Pixel coordinate grounding data
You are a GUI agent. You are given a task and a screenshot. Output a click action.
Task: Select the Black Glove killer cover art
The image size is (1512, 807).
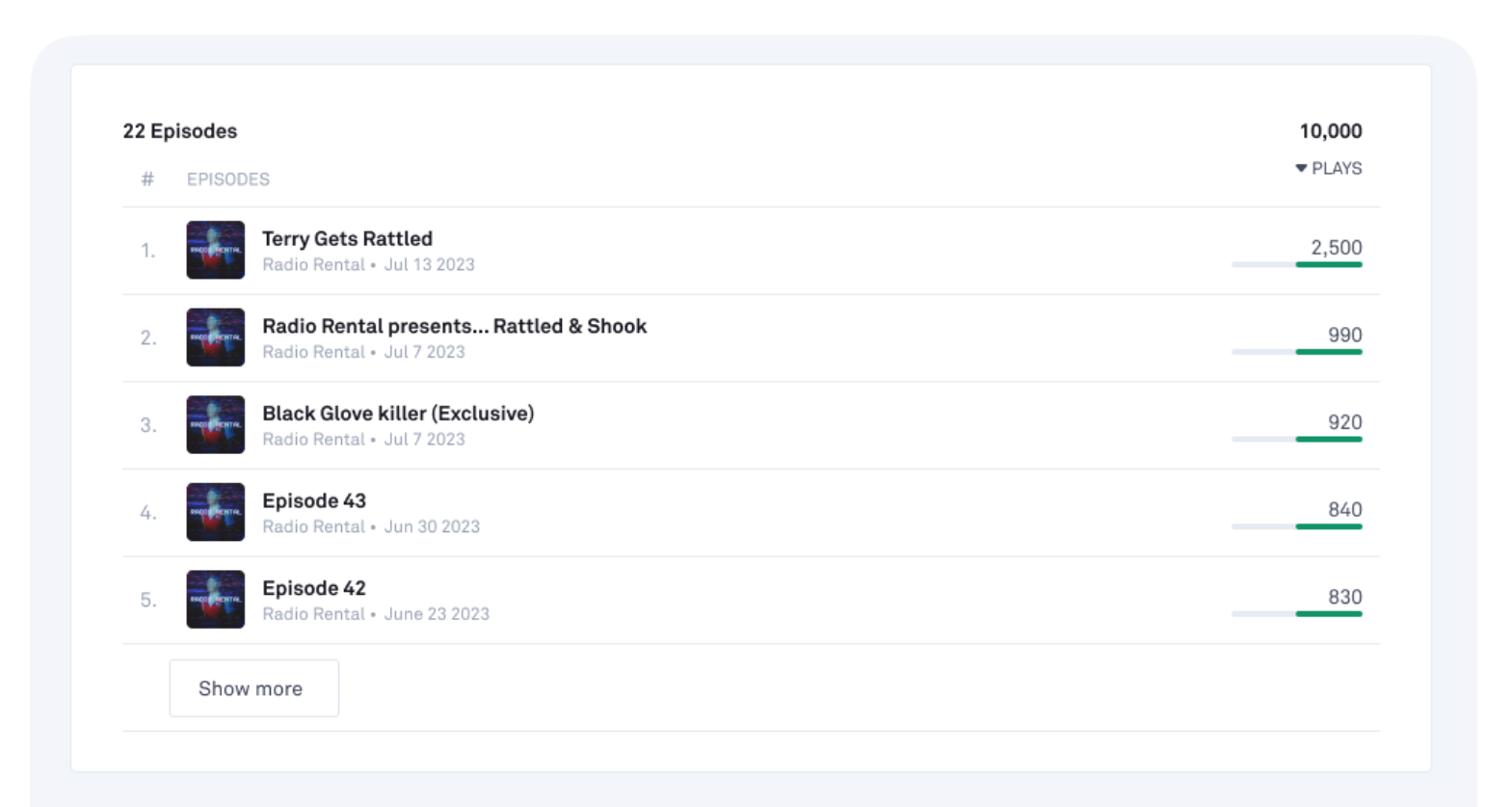pos(215,424)
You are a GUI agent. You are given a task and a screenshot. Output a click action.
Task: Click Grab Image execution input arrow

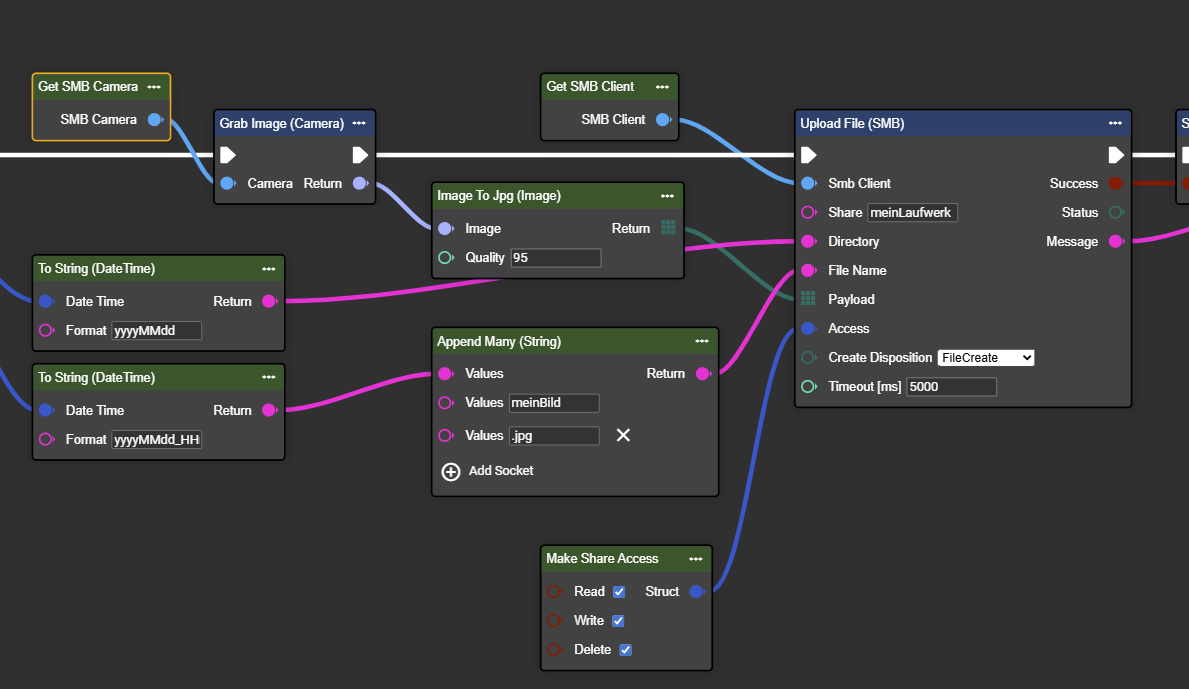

What this task involves:
Reproduce each entry precisely, dropping only the pictures.

Response:
You are a GUI agent. You are given a task and a screenshot. Output a click action.
Task: Select the Black Glove killer cover art
The image size is (1512, 807).
pos(215,424)
You are a GUI agent. You are given a task and a screenshot. Output a click action.
Task: Click Grab Image execution input arrow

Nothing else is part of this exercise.